How to convert Vulgar Fractions to floats?

721 Views Asked by At

I am currently scraping Gmail data using the Gmail API. Some of the emails I am scraping contain vulgar fractions as seen below:

8⅜
6⅞
7¾
7⅞

The HTML outputs of the above vulgar fractions using the Gmail API are represented below:

8=E2=85=9C
6=E2=85=9E
7=C2=BE
7=E2=85=9E

How may I convert these back to strings such as '8 3/8', for processing in Python?

1

There are 1 best solutions below

6
On

The strings are encoded using the quoted printable encoding, a method of encoding non-ASCII bytes into ASCII. You can decode to str like this:

import quopri

s = '8=E2=85=9C'
f = quopri.decodestring(s).decode('utf-8')
print(f)

prints

8⅜

which is composed of str(8) plus the unicode character VULGAR FRACTION THREE EIGHTHS.

We can decompose the string further using unicode normalisation

import unicodedata as ud

decomposed = ud.normalize('NFKD', f)
print(decomposed)

outputs

83⁄8

We can combine the approaches to get all the parts of each string and cast them to ints or fractions:

import fractions
import quopri
import unicodedata as ud


values = """\
8=E2=85=9C
6=E2=85=9E
7=C2=BE
7=E2=85=9E
"""

for value in values.splitlines():
    string_ = quopri.decodestring(value).decode('utf-8')
    # Assume each string is composed solely of one or more digits,
    # with the fraction character at the end
    int_part = int(string_[:-1])

    normalised = ud.normalize('NFKD', string_[-1])
    # Note that the separator character here is chr(8260),
    # the 'FRACTION SLASH' character, not the ASCII 'SOLIDUS'
    nominator, _, denominator = normalised.partition('⁄')

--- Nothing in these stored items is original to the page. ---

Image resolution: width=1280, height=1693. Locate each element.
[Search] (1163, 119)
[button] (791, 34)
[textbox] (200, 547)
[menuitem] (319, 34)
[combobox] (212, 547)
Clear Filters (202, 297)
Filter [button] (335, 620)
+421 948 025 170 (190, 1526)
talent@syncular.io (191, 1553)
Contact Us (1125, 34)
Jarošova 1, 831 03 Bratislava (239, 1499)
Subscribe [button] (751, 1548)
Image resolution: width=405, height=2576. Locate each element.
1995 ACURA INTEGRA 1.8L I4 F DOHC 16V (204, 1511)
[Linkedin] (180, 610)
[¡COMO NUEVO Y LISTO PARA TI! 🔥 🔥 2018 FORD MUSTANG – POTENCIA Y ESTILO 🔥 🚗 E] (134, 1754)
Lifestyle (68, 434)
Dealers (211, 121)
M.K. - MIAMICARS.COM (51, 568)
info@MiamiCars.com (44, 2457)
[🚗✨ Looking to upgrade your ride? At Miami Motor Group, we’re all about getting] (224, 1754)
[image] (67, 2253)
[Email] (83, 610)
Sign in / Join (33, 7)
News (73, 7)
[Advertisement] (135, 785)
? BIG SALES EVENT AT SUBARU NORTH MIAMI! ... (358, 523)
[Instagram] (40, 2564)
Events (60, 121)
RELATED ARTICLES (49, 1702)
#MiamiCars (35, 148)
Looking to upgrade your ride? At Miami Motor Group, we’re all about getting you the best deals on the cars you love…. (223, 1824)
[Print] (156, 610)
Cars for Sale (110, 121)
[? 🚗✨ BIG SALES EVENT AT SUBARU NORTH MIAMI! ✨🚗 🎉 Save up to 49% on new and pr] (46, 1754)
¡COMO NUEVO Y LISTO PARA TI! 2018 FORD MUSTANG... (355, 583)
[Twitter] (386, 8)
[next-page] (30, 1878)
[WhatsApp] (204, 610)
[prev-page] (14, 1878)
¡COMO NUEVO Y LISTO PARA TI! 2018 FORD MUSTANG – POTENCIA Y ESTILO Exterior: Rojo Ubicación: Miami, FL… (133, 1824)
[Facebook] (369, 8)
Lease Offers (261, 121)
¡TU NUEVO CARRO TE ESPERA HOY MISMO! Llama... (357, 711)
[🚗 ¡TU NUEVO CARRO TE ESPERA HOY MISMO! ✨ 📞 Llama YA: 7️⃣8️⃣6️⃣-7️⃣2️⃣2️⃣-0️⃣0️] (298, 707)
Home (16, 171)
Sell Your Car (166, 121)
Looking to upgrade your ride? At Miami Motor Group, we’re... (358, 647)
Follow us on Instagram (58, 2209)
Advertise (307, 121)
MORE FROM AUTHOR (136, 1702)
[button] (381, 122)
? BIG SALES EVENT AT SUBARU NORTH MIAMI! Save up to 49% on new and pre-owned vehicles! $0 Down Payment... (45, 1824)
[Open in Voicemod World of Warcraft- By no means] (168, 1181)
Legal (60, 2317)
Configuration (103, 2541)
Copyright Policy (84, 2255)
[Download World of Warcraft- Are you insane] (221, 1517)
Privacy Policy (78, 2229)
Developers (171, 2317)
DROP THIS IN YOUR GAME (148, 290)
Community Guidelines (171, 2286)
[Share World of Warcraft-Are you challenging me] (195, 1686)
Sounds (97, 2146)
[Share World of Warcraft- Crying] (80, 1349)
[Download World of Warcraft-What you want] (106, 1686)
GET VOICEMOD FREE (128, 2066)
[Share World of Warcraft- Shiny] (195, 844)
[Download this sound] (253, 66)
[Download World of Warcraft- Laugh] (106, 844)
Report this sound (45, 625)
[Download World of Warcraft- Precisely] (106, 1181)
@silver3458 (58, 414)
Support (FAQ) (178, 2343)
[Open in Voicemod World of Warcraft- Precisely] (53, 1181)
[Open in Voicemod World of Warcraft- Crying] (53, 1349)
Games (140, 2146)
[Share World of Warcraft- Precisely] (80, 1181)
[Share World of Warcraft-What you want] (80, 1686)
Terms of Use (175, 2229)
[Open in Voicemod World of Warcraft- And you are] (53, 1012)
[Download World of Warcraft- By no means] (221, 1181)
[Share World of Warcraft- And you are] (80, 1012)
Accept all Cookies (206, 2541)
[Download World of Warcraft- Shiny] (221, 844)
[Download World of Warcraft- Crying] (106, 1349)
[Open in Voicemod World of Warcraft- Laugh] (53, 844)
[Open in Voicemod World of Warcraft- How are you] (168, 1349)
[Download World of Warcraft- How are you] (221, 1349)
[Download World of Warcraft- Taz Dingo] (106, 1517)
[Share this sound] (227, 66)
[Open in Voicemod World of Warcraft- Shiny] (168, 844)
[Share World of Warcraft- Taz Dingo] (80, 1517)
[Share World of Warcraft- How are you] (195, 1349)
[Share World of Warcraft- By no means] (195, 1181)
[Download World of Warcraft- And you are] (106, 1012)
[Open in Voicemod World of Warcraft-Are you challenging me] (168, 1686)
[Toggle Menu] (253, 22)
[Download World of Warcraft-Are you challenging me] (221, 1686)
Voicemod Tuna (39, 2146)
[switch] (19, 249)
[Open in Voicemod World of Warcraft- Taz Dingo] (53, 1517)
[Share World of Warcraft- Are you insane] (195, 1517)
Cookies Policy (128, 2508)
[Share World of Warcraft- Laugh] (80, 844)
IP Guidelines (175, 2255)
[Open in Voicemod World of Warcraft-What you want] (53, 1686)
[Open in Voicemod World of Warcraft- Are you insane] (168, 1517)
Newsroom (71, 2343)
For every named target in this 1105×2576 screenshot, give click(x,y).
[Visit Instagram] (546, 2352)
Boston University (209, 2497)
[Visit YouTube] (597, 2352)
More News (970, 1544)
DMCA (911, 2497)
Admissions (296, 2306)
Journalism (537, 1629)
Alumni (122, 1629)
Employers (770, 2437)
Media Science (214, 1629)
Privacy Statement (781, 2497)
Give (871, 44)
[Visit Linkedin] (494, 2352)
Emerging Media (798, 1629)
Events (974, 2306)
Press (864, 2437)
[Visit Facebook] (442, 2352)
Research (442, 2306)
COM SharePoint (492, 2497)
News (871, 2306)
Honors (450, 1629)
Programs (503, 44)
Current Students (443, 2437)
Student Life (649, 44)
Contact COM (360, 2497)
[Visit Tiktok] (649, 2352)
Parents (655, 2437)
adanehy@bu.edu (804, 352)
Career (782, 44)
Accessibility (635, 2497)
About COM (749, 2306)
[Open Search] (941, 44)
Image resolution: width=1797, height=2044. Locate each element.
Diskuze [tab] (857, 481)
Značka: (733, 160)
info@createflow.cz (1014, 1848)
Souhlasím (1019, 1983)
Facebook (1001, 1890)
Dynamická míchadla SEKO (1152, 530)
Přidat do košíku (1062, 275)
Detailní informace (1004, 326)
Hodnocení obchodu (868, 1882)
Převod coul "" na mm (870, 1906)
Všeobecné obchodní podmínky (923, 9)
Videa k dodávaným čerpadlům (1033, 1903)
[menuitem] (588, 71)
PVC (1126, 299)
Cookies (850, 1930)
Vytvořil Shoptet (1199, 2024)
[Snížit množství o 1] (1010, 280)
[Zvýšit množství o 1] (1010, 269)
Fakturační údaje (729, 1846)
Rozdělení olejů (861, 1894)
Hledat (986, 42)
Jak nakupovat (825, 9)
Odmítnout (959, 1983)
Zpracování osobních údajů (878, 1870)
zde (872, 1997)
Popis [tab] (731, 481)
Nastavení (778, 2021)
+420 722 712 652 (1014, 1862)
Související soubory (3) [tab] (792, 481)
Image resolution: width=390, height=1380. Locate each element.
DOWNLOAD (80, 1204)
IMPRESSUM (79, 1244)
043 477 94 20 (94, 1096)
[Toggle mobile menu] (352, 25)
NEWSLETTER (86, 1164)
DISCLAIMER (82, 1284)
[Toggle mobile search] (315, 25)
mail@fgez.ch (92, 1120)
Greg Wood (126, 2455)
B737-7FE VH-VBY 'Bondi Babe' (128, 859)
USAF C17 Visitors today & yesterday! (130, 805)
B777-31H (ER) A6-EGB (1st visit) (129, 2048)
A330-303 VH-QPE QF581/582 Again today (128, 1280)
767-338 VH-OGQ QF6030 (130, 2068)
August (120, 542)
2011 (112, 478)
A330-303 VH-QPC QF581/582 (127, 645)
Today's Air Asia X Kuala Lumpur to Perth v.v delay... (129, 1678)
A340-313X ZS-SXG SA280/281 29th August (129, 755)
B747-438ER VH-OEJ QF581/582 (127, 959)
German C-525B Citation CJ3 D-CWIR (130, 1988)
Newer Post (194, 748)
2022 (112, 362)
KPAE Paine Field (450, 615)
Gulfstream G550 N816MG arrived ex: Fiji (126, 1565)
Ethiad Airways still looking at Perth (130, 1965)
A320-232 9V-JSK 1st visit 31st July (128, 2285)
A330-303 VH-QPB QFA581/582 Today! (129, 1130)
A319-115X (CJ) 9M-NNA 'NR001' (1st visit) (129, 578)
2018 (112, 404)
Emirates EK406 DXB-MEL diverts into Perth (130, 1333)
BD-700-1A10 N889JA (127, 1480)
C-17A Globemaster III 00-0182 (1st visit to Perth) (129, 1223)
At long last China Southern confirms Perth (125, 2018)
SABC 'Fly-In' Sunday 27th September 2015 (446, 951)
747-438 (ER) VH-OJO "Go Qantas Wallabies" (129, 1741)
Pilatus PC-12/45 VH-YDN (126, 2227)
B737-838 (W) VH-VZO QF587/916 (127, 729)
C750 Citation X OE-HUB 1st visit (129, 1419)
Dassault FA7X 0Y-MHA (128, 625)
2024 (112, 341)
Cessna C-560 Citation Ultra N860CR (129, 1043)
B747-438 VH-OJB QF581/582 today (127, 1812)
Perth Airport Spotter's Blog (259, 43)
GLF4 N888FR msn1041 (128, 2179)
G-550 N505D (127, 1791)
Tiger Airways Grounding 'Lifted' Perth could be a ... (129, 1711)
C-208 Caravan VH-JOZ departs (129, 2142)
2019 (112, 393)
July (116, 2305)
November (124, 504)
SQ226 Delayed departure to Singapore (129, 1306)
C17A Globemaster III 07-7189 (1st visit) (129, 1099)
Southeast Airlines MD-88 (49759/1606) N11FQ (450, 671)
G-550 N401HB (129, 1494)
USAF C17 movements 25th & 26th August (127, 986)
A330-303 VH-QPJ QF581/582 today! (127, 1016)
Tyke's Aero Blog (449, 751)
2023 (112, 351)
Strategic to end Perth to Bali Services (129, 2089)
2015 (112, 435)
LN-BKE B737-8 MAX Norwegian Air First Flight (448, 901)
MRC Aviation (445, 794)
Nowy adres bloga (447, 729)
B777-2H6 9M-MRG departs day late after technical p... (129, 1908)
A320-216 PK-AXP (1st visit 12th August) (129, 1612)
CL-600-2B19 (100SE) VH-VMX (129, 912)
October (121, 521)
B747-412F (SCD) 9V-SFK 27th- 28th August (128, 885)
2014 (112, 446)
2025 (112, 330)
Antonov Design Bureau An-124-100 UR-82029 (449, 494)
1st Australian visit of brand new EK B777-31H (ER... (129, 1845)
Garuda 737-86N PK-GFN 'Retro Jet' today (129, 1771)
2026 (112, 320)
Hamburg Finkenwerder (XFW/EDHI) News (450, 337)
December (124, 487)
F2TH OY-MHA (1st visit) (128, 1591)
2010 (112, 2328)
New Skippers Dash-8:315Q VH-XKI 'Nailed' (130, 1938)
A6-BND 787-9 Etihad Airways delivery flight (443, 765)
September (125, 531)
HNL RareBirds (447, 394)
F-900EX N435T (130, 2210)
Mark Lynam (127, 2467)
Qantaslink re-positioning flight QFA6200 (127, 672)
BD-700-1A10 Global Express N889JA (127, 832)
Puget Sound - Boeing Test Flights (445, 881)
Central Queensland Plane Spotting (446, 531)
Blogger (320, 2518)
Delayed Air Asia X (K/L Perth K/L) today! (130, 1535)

    fractional_part = fractions.Fraction(*map(int, (nominator, denominator)))

    print(f'Integer part {int_part}, fractional part {fractional_part!r}')
print()

Result:

Integer part 8, fractional part Fraction(3, 8)
Integer part 6, fractional part Fraction(7, 8)
Integer part 7, fractional part Fraction(3, 4)
Integer part 7, fractional part Fraction(7, 8)

Fraction instances may be converted to float or str in the usual way:

>>> ff = fractions.Fraction(15, 8)
>>> ff
Fraction(15, 8)
>>> str(ff)
'15/8'
>>> float(ff)
1.875